(Records shown Opens)

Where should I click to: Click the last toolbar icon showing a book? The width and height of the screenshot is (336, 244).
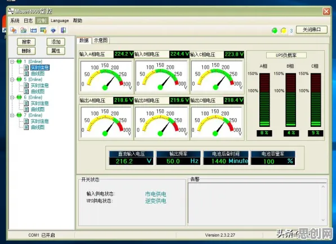[x=63, y=30]
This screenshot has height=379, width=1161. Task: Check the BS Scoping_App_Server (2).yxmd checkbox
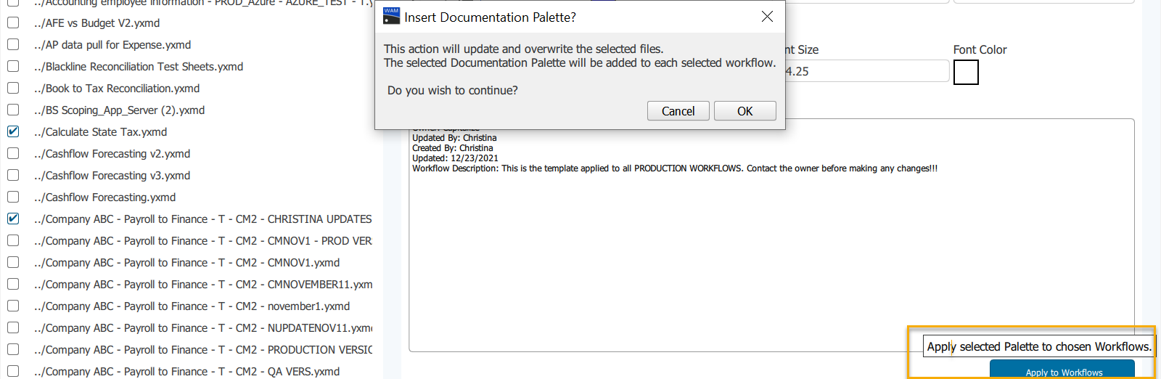(13, 110)
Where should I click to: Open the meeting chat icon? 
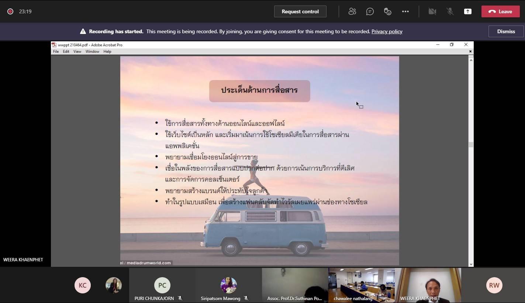click(370, 11)
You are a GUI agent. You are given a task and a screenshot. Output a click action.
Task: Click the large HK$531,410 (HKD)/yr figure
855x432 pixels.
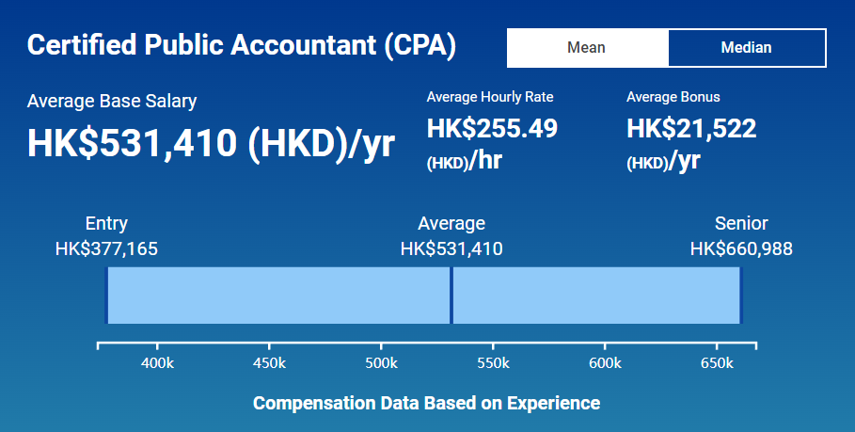pyautogui.click(x=211, y=143)
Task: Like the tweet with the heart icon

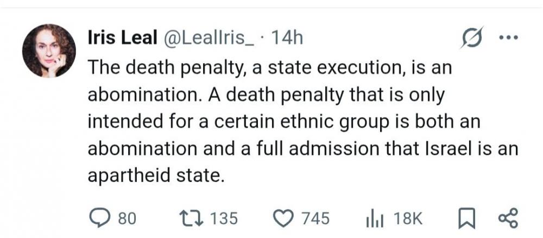Action: [x=281, y=218]
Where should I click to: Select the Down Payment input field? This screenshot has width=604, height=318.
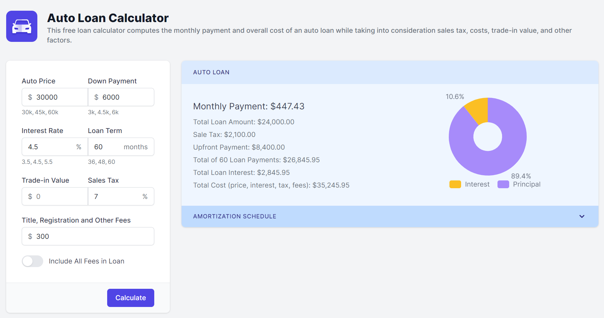point(125,97)
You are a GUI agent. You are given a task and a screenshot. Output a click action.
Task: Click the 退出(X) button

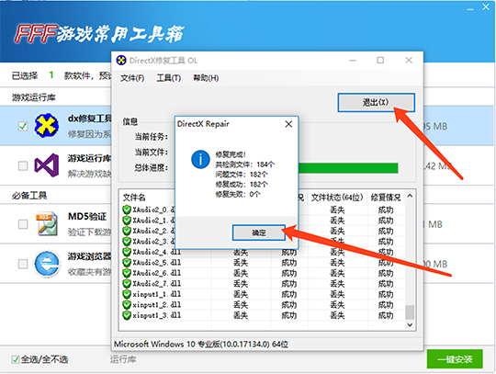376,102
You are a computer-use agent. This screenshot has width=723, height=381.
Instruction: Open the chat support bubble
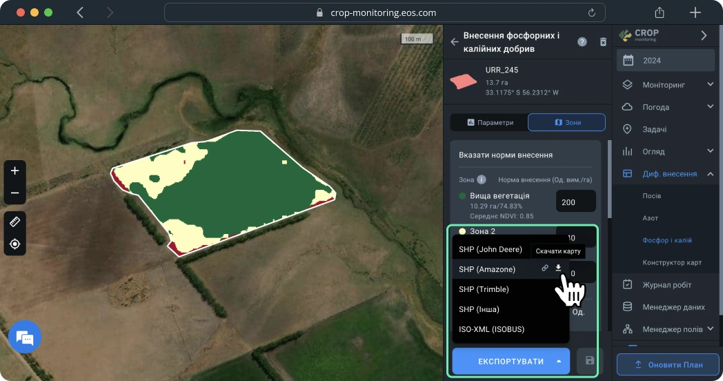pos(25,338)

(Records shown Closes)

* Your task *
Write out every entry above exactly, minus the pictures.

* Answer area *
Where should I click to: Click the last toolbar icon showing a book? The width and height of the screenshot is (336, 244).
[x=63, y=30]
This screenshot has height=379, width=1161. Task: Check the BS Scoping_App_Server (2).yxmd checkbox
(13, 110)
Where should I click to: Open the meeting chat icon? 
click(370, 11)
You are a GUI agent. You are given a task and a screenshot. Output a click action.
Task: Click the large HK$531,410 (HKD)/yr figure
855x432 pixels.
pyautogui.click(x=211, y=143)
Task: Like the tweet with the heart icon

Action: [x=281, y=218]
Where should I click to: Select the Down Payment input field? This screenshot has width=604, height=318.
point(125,97)
You are a GUI agent. You are given a task and a screenshot. Output a click action.
Task: Click the 退出(X) button

376,102
You are a computer-use agent. This screenshot has width=723, height=381.
Instruction: Open the chat support bubble
pos(25,338)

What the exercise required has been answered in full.